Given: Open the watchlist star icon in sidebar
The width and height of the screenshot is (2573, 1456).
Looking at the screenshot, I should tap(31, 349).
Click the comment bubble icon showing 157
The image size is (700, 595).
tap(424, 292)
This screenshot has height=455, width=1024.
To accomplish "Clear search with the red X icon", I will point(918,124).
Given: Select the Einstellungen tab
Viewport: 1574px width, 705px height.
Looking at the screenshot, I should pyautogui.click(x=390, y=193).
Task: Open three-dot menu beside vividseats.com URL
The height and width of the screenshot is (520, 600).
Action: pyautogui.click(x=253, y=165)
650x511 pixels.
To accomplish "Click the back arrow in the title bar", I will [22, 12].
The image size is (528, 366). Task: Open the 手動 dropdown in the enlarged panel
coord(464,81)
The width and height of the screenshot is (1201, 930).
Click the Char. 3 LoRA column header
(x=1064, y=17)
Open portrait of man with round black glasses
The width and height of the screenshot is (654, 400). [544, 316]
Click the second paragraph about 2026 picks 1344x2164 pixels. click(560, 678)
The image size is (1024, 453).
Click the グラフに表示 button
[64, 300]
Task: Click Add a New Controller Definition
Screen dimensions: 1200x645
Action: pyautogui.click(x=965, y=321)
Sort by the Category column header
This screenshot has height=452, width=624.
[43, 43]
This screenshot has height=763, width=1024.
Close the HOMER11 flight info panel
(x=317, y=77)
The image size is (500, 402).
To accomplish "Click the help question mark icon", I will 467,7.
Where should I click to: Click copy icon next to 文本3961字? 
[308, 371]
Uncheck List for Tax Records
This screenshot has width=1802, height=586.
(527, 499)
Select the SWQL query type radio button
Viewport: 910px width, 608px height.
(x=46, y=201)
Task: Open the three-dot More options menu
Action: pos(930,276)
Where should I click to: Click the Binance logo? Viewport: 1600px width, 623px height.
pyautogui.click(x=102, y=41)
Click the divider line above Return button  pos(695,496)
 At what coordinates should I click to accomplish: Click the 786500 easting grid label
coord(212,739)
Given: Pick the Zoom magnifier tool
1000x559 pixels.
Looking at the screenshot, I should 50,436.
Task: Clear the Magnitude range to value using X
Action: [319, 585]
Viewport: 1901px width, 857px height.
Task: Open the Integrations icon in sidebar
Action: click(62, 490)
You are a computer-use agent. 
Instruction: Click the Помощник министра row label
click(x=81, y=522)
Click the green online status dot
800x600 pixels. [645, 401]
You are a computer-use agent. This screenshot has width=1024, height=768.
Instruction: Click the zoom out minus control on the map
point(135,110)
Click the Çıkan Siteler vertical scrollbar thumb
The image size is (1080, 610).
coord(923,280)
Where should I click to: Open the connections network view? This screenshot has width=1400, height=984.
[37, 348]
···
**Problem description**
Reproduce all of the rows above verbatim, changing nothing.

**Reply**
Given: Open the watchlist star icon in sidebar
The width and height of the screenshot is (2573, 1456).
Looking at the screenshot, I should tap(31, 349).
Click the comment bubble icon showing 157
The image size is (700, 595).
tap(424, 292)
This screenshot has height=455, width=1024.
To accomplish "Clear search with the red X icon", I will point(918,124).
Given: Select the Einstellungen tab
Viewport: 1574px width, 705px height.
Looking at the screenshot, I should pyautogui.click(x=390, y=193).
Task: Open three-dot menu beside vividseats.com URL
The height and width of the screenshot is (520, 600).
Action: pyautogui.click(x=253, y=165)
650x511 pixels.
To accomplish "Click the back arrow in the title bar", I will [22, 12].
The image size is (528, 366). Task: Open the 手動 dropdown in the enlarged panel
coord(464,81)
The width and height of the screenshot is (1201, 930).
Click the Char. 3 LoRA column header
(x=1064, y=17)
Open portrait of man with round black glasses
The width and height of the screenshot is (654, 400). [544, 316]
Click the second paragraph about 2026 picks 1344x2164 pixels. click(560, 678)
The image size is (1024, 453).
Click the グラフに表示 button
[64, 300]
Task: Click Add a New Controller Definition
Screen dimensions: 1200x645
Action: pyautogui.click(x=965, y=321)
Sort by the Category column header
This screenshot has height=452, width=624.
[43, 43]
This screenshot has height=763, width=1024.
Close the HOMER11 flight info panel
(x=317, y=77)
The image size is (500, 402).
To accomplish "Click the help question mark icon", I will 467,7.
Where should I click to: Click copy icon next to 文本3961字? 
[308, 371]
Uncheck List for Tax Records
This screenshot has width=1802, height=586.
(527, 499)
Select the SWQL query type radio button
Viewport: 910px width, 608px height.
(x=46, y=201)
Task: Open the three-dot More options menu
Action: pos(930,276)
Where should I click to: Click the Binance logo? Viewport: 1600px width, 623px height.
pyautogui.click(x=102, y=41)
Click the divider line above Return button  pos(695,496)
 At what coordinates should I click to accomplish: Click the 786500 easting grid label
coord(212,739)
Given: Pick the Zoom magnifier tool
1000x559 pixels.
Looking at the screenshot, I should 50,436.
Task: Clear the Magnitude range to value using X
Action: [319, 585]
Viewport: 1901px width, 857px height.
Task: Open the Integrations icon in sidebar
Action: click(62, 490)
You are a computer-use agent. 
Instruction: Click the Помощник министра row label
click(x=81, y=522)
Click the green online status dot
800x600 pixels. [645, 401]
You are a computer-use agent. This screenshot has width=1024, height=768.
Instruction: Click the zoom out minus control on the map
point(135,110)
Click the Çıkan Siteler vertical scrollbar thumb
The image size is (1080, 610).
coord(923,280)
Where should I click to: Open the connections network view? This screenshot has width=1400, height=984.
[37, 348]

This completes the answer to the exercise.